Pero el hambre y la desventura acababan al fin por sobreponerse al miedo. Otra interminable espera en el manantial y otro largo sueño trajeron cambios consigo. Los niños se despertaron torturados por un hambre rabiosa. Tom creía que ya estaría en el miércoles o jueves, o quizá en el viernes o sábado, y que los que los buscaban habían abandonado la empresa. Propuso explorar otra galería. Estaba dispuesto a afrontar el peligro de Joe el Indio y cualquier otro terror. Pero Becky estaba muy débil. Se había sumido en una mortal apatía y no quería salir de ella. Dijo que esperaría allí donde estaba, y se moriría… sin tardar mucho. Tom podía explorar con la cuerda de la cometa, si quería; pero le suplicaba que volviera de cuando en cuando para hablarle; y le hizo prometer que cuando llegase el momento terrible estaría a su lado y la cogería de la mano hasta que todo acabase. Tom la besó, con un nudo en la garganta que le ahogaba, a hizo ver que tenía esperanza de encontrar a los buscadores o un escape para salir de la cueva. Y llevando lá cuerda en la mano empezó a andar a gatas por otra de las galerías, martirizado por el hambre y agobiado por los presentimientos de fatal desenlace.

CAPÍTULO XXXII

Transcurrió la tarde del martes y llegó el crepúsculo. El pueblecito de San Petersburgo guardaba aún un fúnebre recogimiento. Los niños perdidos no habían aparecido. Se habían hecho rogativas públicas por ellos y muchas en privado, poniendo los que las hacían su corazón en las plegarias; pero ninguna buena noticia llegaba de la cueva. La mayor parte de los exploradores habían abandonado ya la tarea y habían vuelto a sus ocupaciones, diciendo que era evidente que nunca se encontraría a los desaparecidos. La madre de Becky estaba gravemente enferma y deliraba con frecuencia. Decían que desgarraba el corazón oírla llamar a su hija y quedarse escuchando largo rato, y después volver a hundir la cabeza entre las sábanas, con un sollozo. Tía Polly había caído en una fija y taciturna melancolía y sus cabellos grises se habían tornado blancos casi por completo. Todo el pueblo se retiró a descansar aquella noche triste y descorazonadora.

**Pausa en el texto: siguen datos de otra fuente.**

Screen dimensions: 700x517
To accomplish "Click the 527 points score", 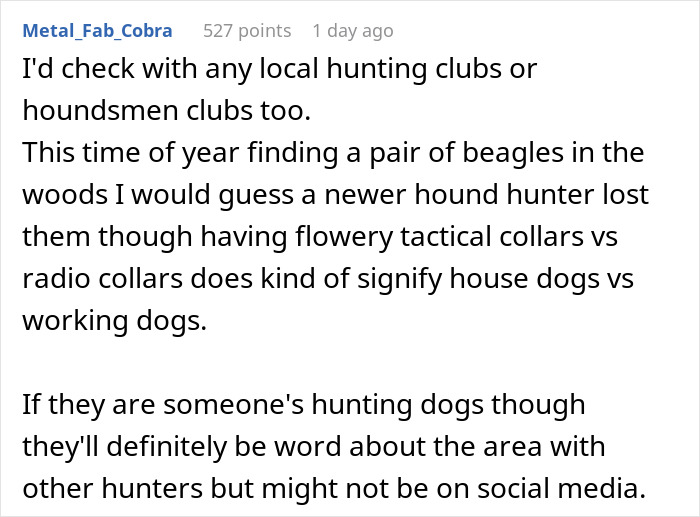I will pyautogui.click(x=247, y=31).
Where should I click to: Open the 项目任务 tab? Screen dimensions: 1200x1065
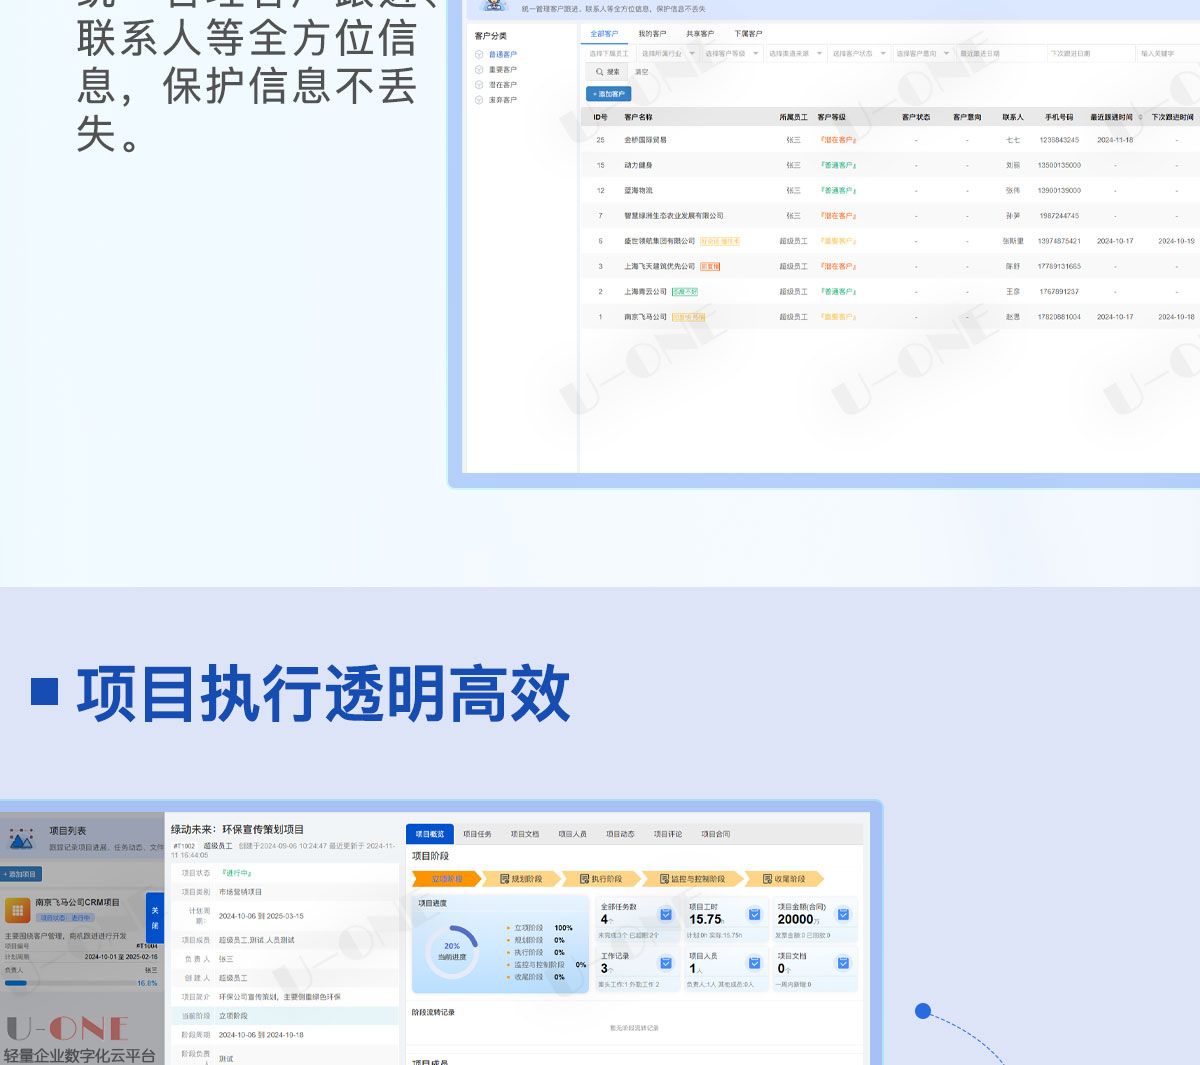477,834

Muy tarde, a más de media noche, un frenético repiqueteo de las campanas de la iglesia puso en conmoción a todo el vecindario, y en un momento las calles se llenaron de gente alborozada y a medio vestir, que gritaba: «¡Arriba, arriba! ¡Ya han aparecido! ¡Los han encontrado!» Sartenes y cuernos añadieron su estrépito al tumulto; el vecindario fue formando grupos, que marcharon hacia el río, que se encontraron a los niños que venían en un coche descubierto arrastrado por una multitud que los aclamaba, que rodearon el coche y se unieron a la comitiva y entraron con gran pompa por la calle principal lanzando hurras entusiastas.